• [WRITTEN EXERCISE]:
Extract every line of the data below that contains the string "Subtitle", matching its case exactly.

• [STORED ROWS]:
^^^^^^^^
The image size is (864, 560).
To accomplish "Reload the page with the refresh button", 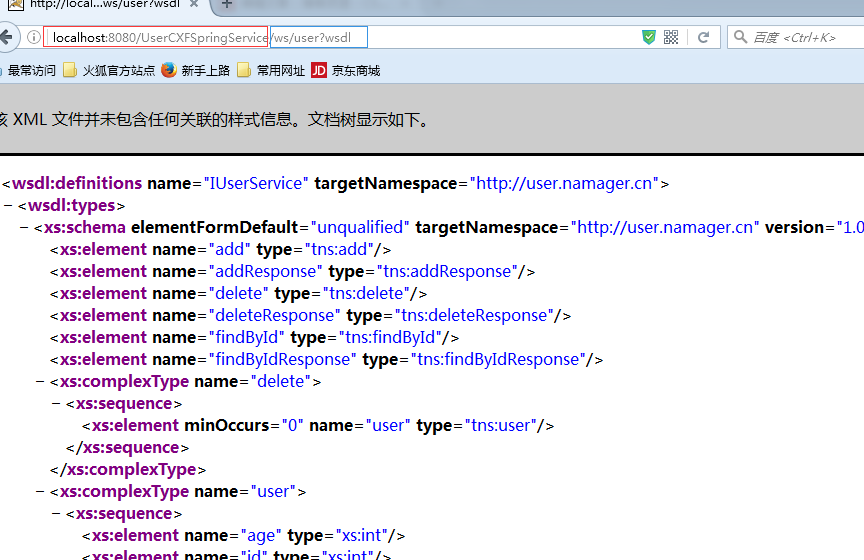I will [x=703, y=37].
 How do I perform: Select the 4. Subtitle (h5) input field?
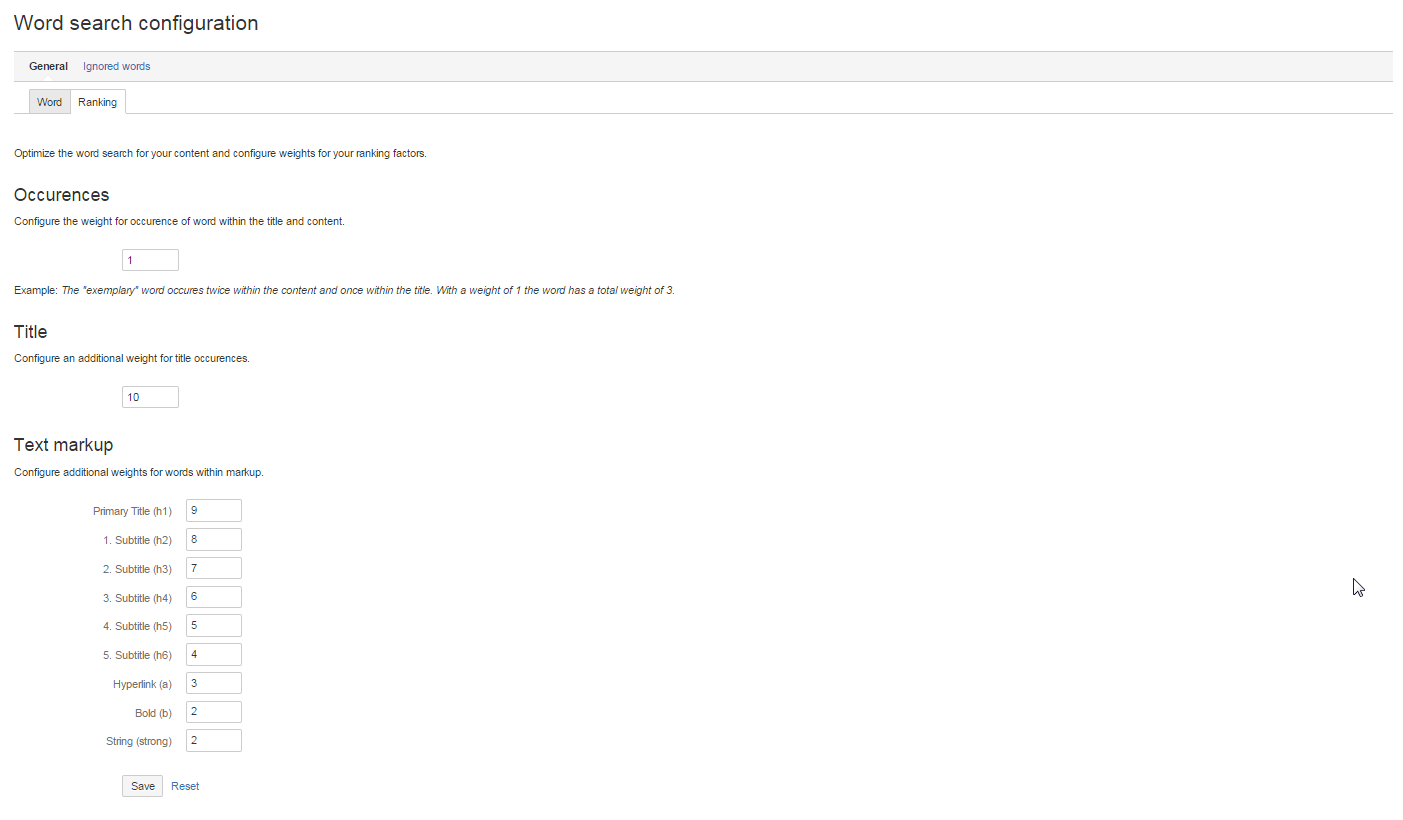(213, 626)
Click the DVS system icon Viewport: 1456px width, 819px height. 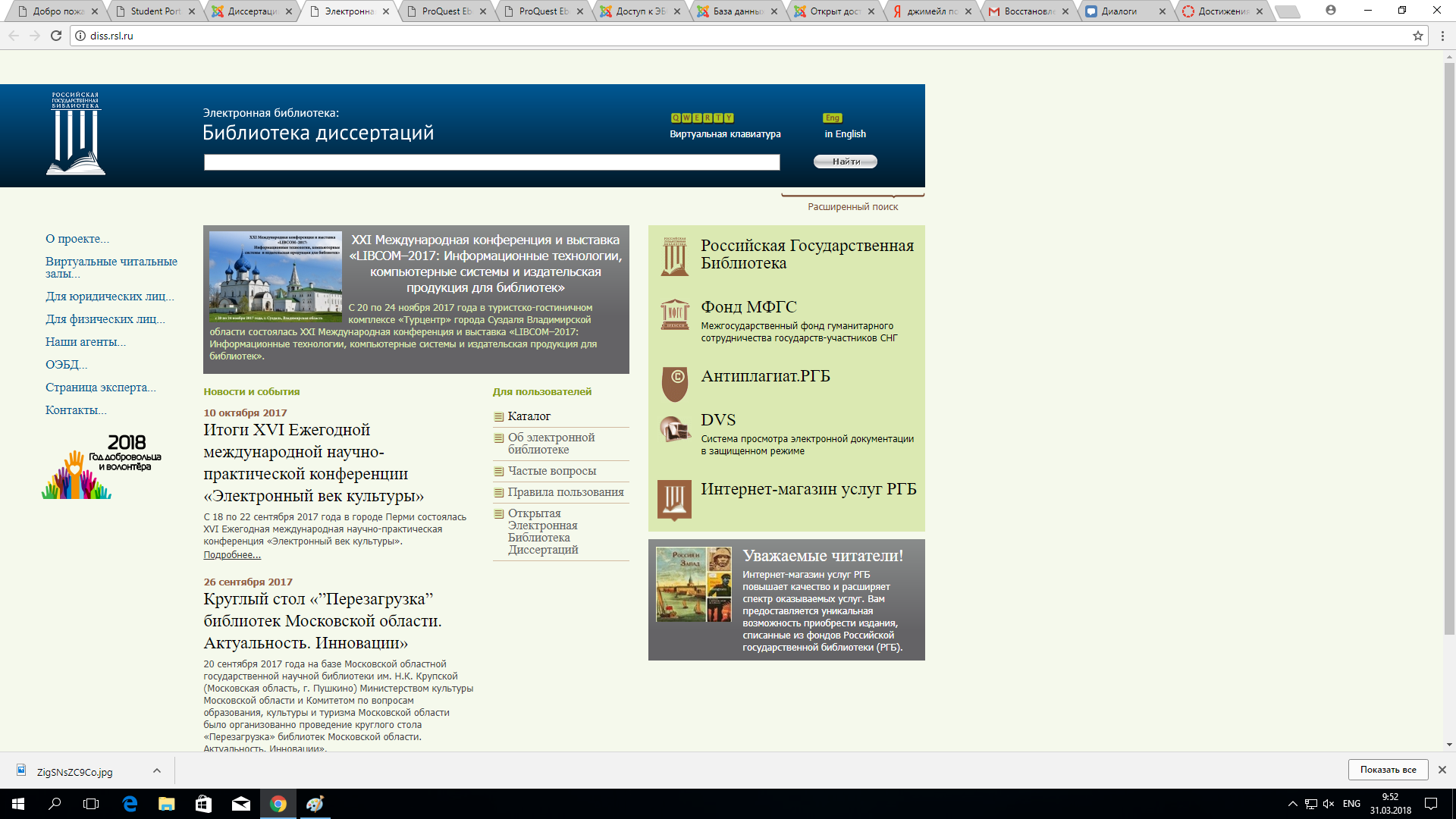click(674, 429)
^^^^^^^^
• [SOLVED EXERCISE]:
 How do I perform: Select the 4. Subtitle (h5) input field?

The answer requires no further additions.